-- Opening Marker --
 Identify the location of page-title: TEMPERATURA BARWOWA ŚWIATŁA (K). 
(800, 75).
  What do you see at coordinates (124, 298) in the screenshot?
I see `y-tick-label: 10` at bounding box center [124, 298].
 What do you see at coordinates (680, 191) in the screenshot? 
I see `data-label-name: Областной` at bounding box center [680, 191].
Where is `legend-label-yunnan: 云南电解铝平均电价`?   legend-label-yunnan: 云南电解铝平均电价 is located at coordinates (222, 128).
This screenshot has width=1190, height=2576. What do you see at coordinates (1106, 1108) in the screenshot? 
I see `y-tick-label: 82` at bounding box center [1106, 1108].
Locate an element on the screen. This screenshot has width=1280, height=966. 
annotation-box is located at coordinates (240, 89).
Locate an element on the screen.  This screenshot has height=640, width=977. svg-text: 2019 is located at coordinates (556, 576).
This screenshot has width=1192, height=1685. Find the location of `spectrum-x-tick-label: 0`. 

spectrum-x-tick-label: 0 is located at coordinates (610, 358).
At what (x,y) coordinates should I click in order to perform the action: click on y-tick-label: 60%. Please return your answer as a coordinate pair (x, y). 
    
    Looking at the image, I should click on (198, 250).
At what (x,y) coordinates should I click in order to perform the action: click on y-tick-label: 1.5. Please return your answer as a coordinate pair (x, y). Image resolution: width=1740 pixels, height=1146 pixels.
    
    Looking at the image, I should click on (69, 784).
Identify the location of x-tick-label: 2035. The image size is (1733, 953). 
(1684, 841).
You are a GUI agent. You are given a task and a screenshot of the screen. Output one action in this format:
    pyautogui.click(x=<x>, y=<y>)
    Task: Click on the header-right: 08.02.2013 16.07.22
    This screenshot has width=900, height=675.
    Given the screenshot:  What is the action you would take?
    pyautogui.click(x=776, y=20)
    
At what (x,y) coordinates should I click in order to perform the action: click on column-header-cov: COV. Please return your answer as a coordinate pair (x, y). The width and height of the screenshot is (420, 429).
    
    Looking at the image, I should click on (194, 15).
-- Closing Marker --
**Task goal**
Switch each "coordinate pair" in the material to "point" and reproduce all of the material with no other change.

**Your response**
 Identify the location of page-title: TEMPERATURA BARWOWA ŚWIATŁA (K). 
(800, 75).
  What do you see at coordinates (124, 298) in the screenshot?
I see `y-tick-label: 10` at bounding box center [124, 298].
 What do you see at coordinates (680, 191) in the screenshot? 
I see `data-label-name: Областной` at bounding box center [680, 191].
Where is `legend-label-yunnan: 云南电解铝平均电价`?   legend-label-yunnan: 云南电解铝平均电价 is located at coordinates (222, 128).
This screenshot has width=1190, height=2576. What do you see at coordinates (1106, 1108) in the screenshot? 
I see `y-tick-label: 82` at bounding box center [1106, 1108].
Locate an element on the screen. This screenshot has width=1280, height=966. 
annotation-box is located at coordinates (240, 89).
Locate an element on the screen.  This screenshot has height=640, width=977. svg-text: 2019 is located at coordinates (556, 576).
This screenshot has width=1192, height=1685. Find the location of `spectrum-x-tick-label: 0`. 

spectrum-x-tick-label: 0 is located at coordinates (610, 358).
At what (x,y) coordinates should I click in order to perform the action: click on y-tick-label: 60%. Please return your answer as a point (x, y). 
    
    Looking at the image, I should click on (198, 250).
At what (x,y) coordinates should I click in order to perform the action: click on y-tick-label: 1.5. Please return your answer as a point (x, y). Image resolution: width=1740 pixels, height=1146 pixels.
    
    Looking at the image, I should click on (69, 784).
Identify the location of x-tick-label: 2035. The image size is (1733, 953). 
(1684, 841).
You are a GUI agent. You are given a task and a screenshot of the screen. Output one action in this format:
    pyautogui.click(x=<x>, y=<y>)
    Task: Click on the header-right: 08.02.2013 16.07.22
    This screenshot has width=900, height=675.
    Given the screenshot:  What is the action you would take?
    pyautogui.click(x=776, y=20)
    
At what (x,y) coordinates should I click in order to perform the action: click on column-header-cov: COV. Please return your answer as a point (x, y). The width and height of the screenshot is (420, 429).
    
    Looking at the image, I should click on (194, 15).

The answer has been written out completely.